For a zingy hot version, substitute the mild curry paste for a fiery Thai red or green curry, garnish with a cooling dollop of plain yogurt or kefir.
Turn it into a meal by adding cooked chicken, or pour the hot soup over very thinly sliced salmon pre-placed in the bottom of the bowl. The heat will cook the salmon.

Hamming it up


Cooler weather has set in, and with it, the desire for more substantial, belly-warming meals. One of our favourite meals for late fall is a comfort food classic, ham with scalloped potatoes. Thing is, that’s a lot of leftovers when there are only two people eating it, so the question is, what to do with all that ham?

This chowder was designed to provide a different answer than the usual answers of sandwiches and split pea soup, and was published in my book Chowders and Soups (Nimbus). Although the recipe calls for mashed potatoes, you can substitute leftover scalloped potatoes in equal measure.


Potato & Ham Chowder

2 strips bacon
1 yellow onion, diced
2 stalks of celery, diced
1 medium carrot, diced
1 cup diced cooked ham
1 cup mashed potatoes
3 cups chicken or vegetable stock
1 /2 cup heavy cream
1 /2 teaspoon ground cloves
1/ 4 teaspoon black pepper

Cook bacon in a large, heavy bottomed pot over medium heat. When bacon begins to crisp, drain off the fat, reserving one teaspoon. Return the fat and bacon to the pot and add onions, celery and carrot. Cook over medium heat until vegetables are soft, stirring occasionally.
Add ham, mashed potatoes and chicken stock and stir until blended. Add cream, cloves and pepper, bring to simmer before serving.

A Char-ming Gift


Years ago, I cooked at a restaurant that served wild Arctic char from Labrador; although I’ve had char here and there since then, it never seemed to match the taste of that Labrador char. Just recently, I was gifted a few large Arctic char filets, beside myself with excitement, I could hardly wait to see how it tasted.

Arctic char (or charr) is in Salmonidae family; breeding in freshwater, it can live in the sea or be landlocked. The flesh runs from very pale pink to bright red, depending on diet and environment, and generally run 2-10 pounds. Mild tasting, they hover between trout and salmon, leaning more towards the trout side.
IMG_7041My filet was a lovely deep pink, in preparation for cooking, I removed the pin bones and belly fat, but left the skin on as I planned to pan-fry it and I love the crispy skin.

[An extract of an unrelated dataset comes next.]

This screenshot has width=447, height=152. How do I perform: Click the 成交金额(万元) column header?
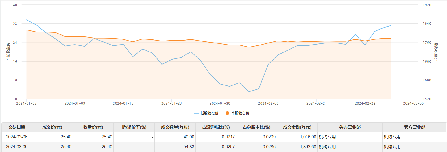(x=297, y=127)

Although a mild fish, it stands up well to strong flavours. In this case, I decided on gnocchi with ratatouille, some asparagus, and my favourite fish accompaniment: lemon caper butter.

For the ratatouille:
Olive oil, splash
Zucchini, 1 each green and yellow, diced
Eggplant, 1 smallish, diced
Tomatoes, 12-14 small variety (cherry, grape), halved
Herbes de Provence*, 1 teaspoon (*a dried herb mix used in French cooking)

In a heavy bottomed skillet, heat the oil. Add the vegetables, season with Herbes de Provence and simmer until tomatoes cook down and the ratatouille looks “saucy”.

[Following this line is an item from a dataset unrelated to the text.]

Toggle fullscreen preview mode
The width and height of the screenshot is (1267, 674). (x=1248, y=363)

Ratatouille with gnocchi added

Ratatouille with gnocchi added

For the gnocchi:
Prepared gnocchi is easy to find in most supermarkets. Cook as per package instructions, and stir into the cooked ratatouille.

For the lemon-caper butter:
1-2 tbsp butter
1-2 tsp lemon juice
1 tsp capers

In a small saucepan, melt the butter. Once it starts to sizzle, add lemon juice and capers. Cook until butter is lightly browned. Spoon over cooked fish.

For the fish:
1 tbsp butter
salt and pepper
2 x 4-6 oz filets

Melt butter in skillet. Season both sides of filets generously with salt and pepper. Please flesh side down in hot pan, turning once when browned.
Drop in pot of boiling water, remove when cooked but still a little crisp, and toss with salt, pepper and a shot of lemon juice.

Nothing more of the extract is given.